MEDIAS | Mis à jour le jeudi 15 décembre 2011 à 8h27

  • Des université et des musées sont prêts à payer cher pour s'acheter des noms de domaine internet .xxx, dans l'espoir d'éviter de voir leur nom associés à des sites pornographiques.

    "A la base, on essaie de protéger le nom et la marque de l'Université, pour éviter que des gens s'en servent d'une façon qui ne nous plairait pas", explique à l'AFP le porte-parole de l'Université de Californie à Berkeley, Robert Sanders.

    En dépit de ses difficultés budgétaires, liées aux finances dégradées de l'Etat, l'université a déjà déboursé 1.200 dollars pour s'assurer le contrôle de six noms de domaines en .xxx qui seraient des déclinaisons de son nom ou de celui de son équipe de football américain, les Golden Bears.

    La vente de ces adresses a débuté la semaine dernière, lorsque la société ICM Registry, qui gère l'attribution des noms de domaine en .xxx, a priori destinés aux sites pornographiques, a permis à diverses sociétés, associations, acteurs et autres célébrités de sécuriser des adresses liées à leur nom.

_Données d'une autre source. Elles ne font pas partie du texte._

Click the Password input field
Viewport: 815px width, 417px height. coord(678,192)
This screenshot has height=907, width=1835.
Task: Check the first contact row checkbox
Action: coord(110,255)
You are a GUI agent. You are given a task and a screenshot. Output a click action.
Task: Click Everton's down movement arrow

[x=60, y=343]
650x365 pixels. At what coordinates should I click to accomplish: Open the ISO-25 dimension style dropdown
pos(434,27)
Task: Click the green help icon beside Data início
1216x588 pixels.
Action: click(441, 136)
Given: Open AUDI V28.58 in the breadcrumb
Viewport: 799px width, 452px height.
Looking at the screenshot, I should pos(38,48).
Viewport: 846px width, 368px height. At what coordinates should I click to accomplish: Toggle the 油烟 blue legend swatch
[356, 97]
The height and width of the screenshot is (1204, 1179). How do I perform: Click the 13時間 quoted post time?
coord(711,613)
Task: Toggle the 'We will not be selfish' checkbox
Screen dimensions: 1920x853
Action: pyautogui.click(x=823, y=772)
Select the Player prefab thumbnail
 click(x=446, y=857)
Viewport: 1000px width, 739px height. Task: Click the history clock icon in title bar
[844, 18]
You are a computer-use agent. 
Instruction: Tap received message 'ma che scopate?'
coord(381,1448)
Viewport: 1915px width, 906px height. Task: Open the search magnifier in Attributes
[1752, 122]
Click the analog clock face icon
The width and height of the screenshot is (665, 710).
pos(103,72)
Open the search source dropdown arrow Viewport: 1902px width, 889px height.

    Depuis, ICM Registry a enregistré près d'un million de visites par jour sur le site buy.xxx, où l'on trouve les procédures à suivre pour ce faire.

    Les universités d'abord

    Plusieurs universités connues ont été parmi les premières à réagir, déboursant 200 dollars par nom de domaine pour un droit d'utilisation valable dix ans.

    L'université de Berkeley est allée jusqu'à accepter de payer un forfait annuel de 102 dollars pour le site "calbears.xxx" qu'elle n'a pourtant pas la moindre intention de faire fonctionner, indique Robert Sanders.

    L'équipe de football de l'université est en effet généralement connue sous le diminutif Cal Bears, une marque qui n'est pas suffisamment reconnue pour lui donner le droit de neutraliser cette adresse pendant dix ans. Les responsables ont donc décidé de débourser ce qu'il fallait annuellement pour éviter tout détournement.

    "Nous ne voudrions pas être associés aux gens qui pourraient utiliser ce genre de sites", dit Robert Sanders.

    L'Université du Kansas s'est plainte publiquement d'avoir dû dépenser près de 3.000 dollars pour protéger une série de noms de domaines comme "KUgirls.xxx" et "KUnurses.xxx", afin de préserver son image en ligne.

    L'université de Stanford, le musée du Louvre, Coca-Cola, Sony, le Vatican, l'AFP et des mouvements scouts ont déjà réservé des adresses en .xxx, selon le service de référencement de sites WHOIS Lookup.

    Les marques déposées avaient une période de 30 jours, avant l'ouverture générale de la vente, pour réserver à vie leurs noms, indique une porte-parole d'ICM Registry, Loren Pomerantz.

    "Ces noms ne sont pas bloqués, ils sont seulement achetés pour que personne d'autre ne les achète", dit-elle. "Avant le lancement, des gouvernements ont aussi pu suggérer des noms devant être réservés", ajoute-t-elle, "généralement des noms de responsables politiques ou des noms culturellement sensibles".

    Ce sont des gestionnaires qui vendent

    Les adresses sont vendues par des sociétés gestionnaires comme Go Daddy et Network Solutions, et les noms n'étant pas reconnus comme des marques peuvent être attribués, comme toute autre adresse dotée d'un suffixe plus banal comme .com ou .net.

    "Il n'y a aucune façon de savoir qui a acheté quoi à quel prix", assure Loren Pomerantz.

    Certains noms très recherchés ont fait l'objet d'enchères. Ainsi le domaine gay.xxx a été adjugé pour plusieurs centaines de milliers de dollars, selon ICM Registry.

    L'organisme chargé de réglementer les noms de domaine de l'internet, l'Icann, avait autorisé en mars la création d'adresses avec le suffixe .xxx, pour les sites à contenu pornographique.